First was a story called Meeting Margaret—a young girl is late for school because she cannot find her magic charm bracelet (it's letters spell M-A-G-R-I-T-T-E ). At first the two-page picture spreads appear to blend seamlessly into one large image until the reader realizes that what's happening on the left hand page happened this morning, while on the right is what will happen later today. While the left side moves forward in time, the right side returns back until they meet at NOW—the moment when Margaret, having found that afternoon the bracelet she lost yesterday, returns it to herself on the way to school today. The story made my head ache.
Next was The Mysterious Monsieur Magritte—a dog in a bowler hat lives on a certain Avenue Louis in Paris and takes his walk around the neighborhood each day. This is for younger kids, I thought, a sort of This is the House That Jack Built approach with one line of text on each page. “This is the house where Monsieur Magritte paints. These are the steps to the promenade. Here is Magritte on the Rue des Réves. This is the night in the day...” With this version of the story I inserted between two pages of art a clear acetate page painted with a small decal-like picture that, when turned, revealed what was hidden on one page and hid what had been seen on the other. Four of these pages made a kind of reverse die-cut picture book.
My third story was a revision of The Mysterious Monsieur Magritte—still a dog in a bowler hat but now a wacky detective story that confuses cause and effect. Magritte wakes one morning to discover his clothes are missing. Evidence suggests it's the work of a burglar, but as the story carries us along with its surreal nonsense, we discover to our surprise that Magritte is, in fact, Chief Detective Inspector Magritte, a dog with a terrible memory. He forgot that he dropped off his clothes at the cleaners yesterday, including a pair of pants with the key to his apartment, and so had to climb through his own window in the night. The case was easily solved: Inspector Magritte was his own burglar!
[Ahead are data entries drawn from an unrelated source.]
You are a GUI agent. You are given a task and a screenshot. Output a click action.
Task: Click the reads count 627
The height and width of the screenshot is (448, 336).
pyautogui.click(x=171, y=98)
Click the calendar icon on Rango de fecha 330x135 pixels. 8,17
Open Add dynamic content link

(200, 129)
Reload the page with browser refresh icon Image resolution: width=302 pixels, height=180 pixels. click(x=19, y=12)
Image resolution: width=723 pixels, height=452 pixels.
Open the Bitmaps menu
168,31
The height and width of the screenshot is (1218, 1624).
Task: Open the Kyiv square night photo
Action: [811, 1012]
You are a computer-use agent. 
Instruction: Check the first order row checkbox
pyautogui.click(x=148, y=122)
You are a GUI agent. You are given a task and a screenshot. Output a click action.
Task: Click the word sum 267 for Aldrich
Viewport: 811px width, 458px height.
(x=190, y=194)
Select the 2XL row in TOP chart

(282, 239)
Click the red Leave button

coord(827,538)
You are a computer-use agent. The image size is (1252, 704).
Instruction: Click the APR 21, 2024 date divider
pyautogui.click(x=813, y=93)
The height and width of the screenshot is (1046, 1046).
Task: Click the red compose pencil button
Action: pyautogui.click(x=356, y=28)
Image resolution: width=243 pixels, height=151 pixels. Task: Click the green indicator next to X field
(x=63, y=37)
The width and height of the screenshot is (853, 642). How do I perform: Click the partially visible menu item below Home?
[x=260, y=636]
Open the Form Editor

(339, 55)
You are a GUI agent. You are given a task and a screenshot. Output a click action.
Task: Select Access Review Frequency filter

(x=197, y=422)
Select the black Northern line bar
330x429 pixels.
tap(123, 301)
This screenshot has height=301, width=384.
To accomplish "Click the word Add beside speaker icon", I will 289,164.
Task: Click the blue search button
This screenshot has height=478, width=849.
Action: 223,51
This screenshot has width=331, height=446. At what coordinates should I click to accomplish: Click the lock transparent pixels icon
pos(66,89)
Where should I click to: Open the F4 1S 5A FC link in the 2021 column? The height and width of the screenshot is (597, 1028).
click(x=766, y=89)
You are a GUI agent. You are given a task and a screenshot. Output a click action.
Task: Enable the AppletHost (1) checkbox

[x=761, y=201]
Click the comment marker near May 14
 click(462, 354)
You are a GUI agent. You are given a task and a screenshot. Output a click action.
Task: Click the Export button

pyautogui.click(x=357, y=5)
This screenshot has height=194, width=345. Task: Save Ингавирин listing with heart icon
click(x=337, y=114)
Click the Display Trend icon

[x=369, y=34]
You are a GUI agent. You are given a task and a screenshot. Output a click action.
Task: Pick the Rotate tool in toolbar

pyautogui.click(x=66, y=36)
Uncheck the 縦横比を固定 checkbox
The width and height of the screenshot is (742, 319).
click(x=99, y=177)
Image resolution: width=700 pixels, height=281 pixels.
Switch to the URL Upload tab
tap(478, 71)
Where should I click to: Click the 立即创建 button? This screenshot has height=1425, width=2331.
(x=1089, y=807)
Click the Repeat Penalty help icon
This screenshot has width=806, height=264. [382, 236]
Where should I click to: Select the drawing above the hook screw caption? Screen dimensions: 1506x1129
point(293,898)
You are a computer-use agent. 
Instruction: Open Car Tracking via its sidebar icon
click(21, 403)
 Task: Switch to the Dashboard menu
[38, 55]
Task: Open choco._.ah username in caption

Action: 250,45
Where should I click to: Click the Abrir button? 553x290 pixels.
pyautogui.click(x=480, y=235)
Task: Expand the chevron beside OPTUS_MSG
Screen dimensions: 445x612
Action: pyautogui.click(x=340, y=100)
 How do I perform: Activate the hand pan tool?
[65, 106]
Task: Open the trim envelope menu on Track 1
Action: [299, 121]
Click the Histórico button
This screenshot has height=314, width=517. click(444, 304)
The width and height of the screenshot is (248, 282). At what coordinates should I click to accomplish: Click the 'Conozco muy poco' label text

Finally I wrote Magritte's Marvelous Hat—One bright day in the dark of night... the painter Magritte bought a fine bowler hat that did not pinch his ears or muss his hair, but floated just above his head and fit him perfectly! And what's more, the hat made painting easy. Each picture Magritte painted was better than the one before.
Soon he was painting day and night in his small room on Avenue Louis, and he forgot all about his hat...until the day his brush unpainted his picture, and the colors splashed onto his face! His hat had flown out the window, and Magritte could not paint without it. He called to the hat, but it did not come to float above his head. The hat was hiding, so Magritte hid too and let the hat find him.
When at last it found Magritte, the hat did a surprising thing — it sat right down on his head, and floated him up into the air!